The serious breakdown of families across generations opens up an apparent need for more government action. Where husbands and fathers strive to do the right things, honoring God, serving their families and communities, you have progressively less need for government solutions. This strength can endure.

We've been fortunate in many ways that the current US House and Senate have passed very few bills or significant resolutions. It would seem that they have a greater appetite for waiting and positioning for 2009, than actually working through difficult decisions now. Expect gridlock to continue. Even with a filibuster-proof Senate (60 Democratic seats), I think the president will still be challenged to fulfill the big-ticket agendas.
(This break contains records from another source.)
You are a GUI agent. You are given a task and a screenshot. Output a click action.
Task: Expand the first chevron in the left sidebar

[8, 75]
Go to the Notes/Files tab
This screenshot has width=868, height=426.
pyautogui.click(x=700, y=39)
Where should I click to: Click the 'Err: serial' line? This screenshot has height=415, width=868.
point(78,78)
By fall 2009, I predict the total number of issues and challenges and complaints about American politics will be unchanged. Emphasis may have shifted, but not the total. Americans simultaneously expect too much of government and government leaders, and love to complain about shortcomings and inadequacies. It's a near-perfect reinforcing loop. It's sport.

With all our struggles, poor trendlines, up and downs, the U.S. remains a remarkably blessed country. We deserve much judgment, but have received much, much more mercy.
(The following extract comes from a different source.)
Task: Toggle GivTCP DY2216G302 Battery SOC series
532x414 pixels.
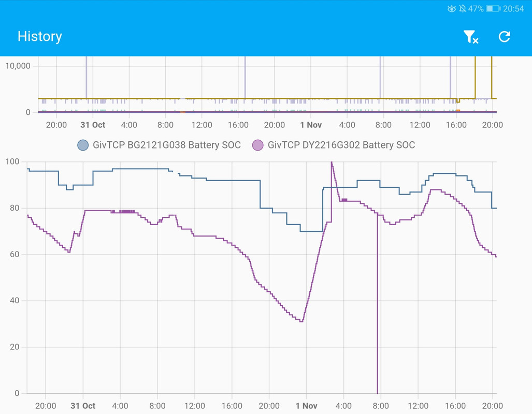Action: tap(334, 145)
We should be grateful that we serve a sovereign Lord to whom "the nations are like a drop in a bucket" (Is 40:15) We should be good citizens (which means paying attention and making careful voting decisions) and remember the perspective that no government or leader is a substitute for the lordship of Jesus Christ.
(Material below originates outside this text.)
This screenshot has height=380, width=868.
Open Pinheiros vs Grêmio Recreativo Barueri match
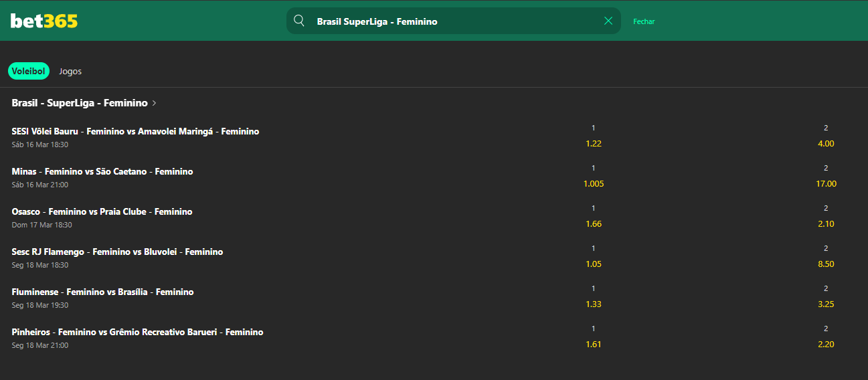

P.S. I do like Peggy Noonan's description of how the Democratic and Republican parties take different sympathies:

"Democrats in the end speak most of, and seem to hold the most sympathy for, the beset-upon single mother without medical coverage for her children, and the soldier back from the war who needs more help with post-traumatic stress disorder. They express the most sympathy for the needy, the yearning, the marginalized and unwell. For those, in short, who need more help from the government, meaning from the government's treasury, meaning the money got from taxpayers.
Who happen, also, to be a generally beset-upon group.
Democrats show little expressed sympathy for those who work to make the money the government taxes to help the beset-upon mother and the soldier and the kids. They express little sympathy for the middle-aged woman who owns a small dry cleaner and employs six people and is, actually, day to day, stressed and depressed from the burden of state, local and federal taxes, and regulations, and lawsuits, and meetings with the accountant, and complaints as to insufficient or incorrect efforts to meet guidelines regarding various employee/employer rules and regulations. At Republican conventions they express sympathy for this woman, as they do for those who are entrepreneurial, who start businesses and create jobs and build things. Republicans have, that is, sympathy for taxpayers. But they don't dwell all that much, or show much expressed sympathy for, the sick mother with the uninsured kids, and the soldier with the shot nerves.
Neither party ever gets it quite right, the balance between the taxed and the needy, the suffering of one sort and the suffering of another. You might say that in this both parties are equally cold and equally warm, only to two different classes of citizens."

That fairly sums up a lot about domestic politics, though does not address fundamental differences on foreign policy.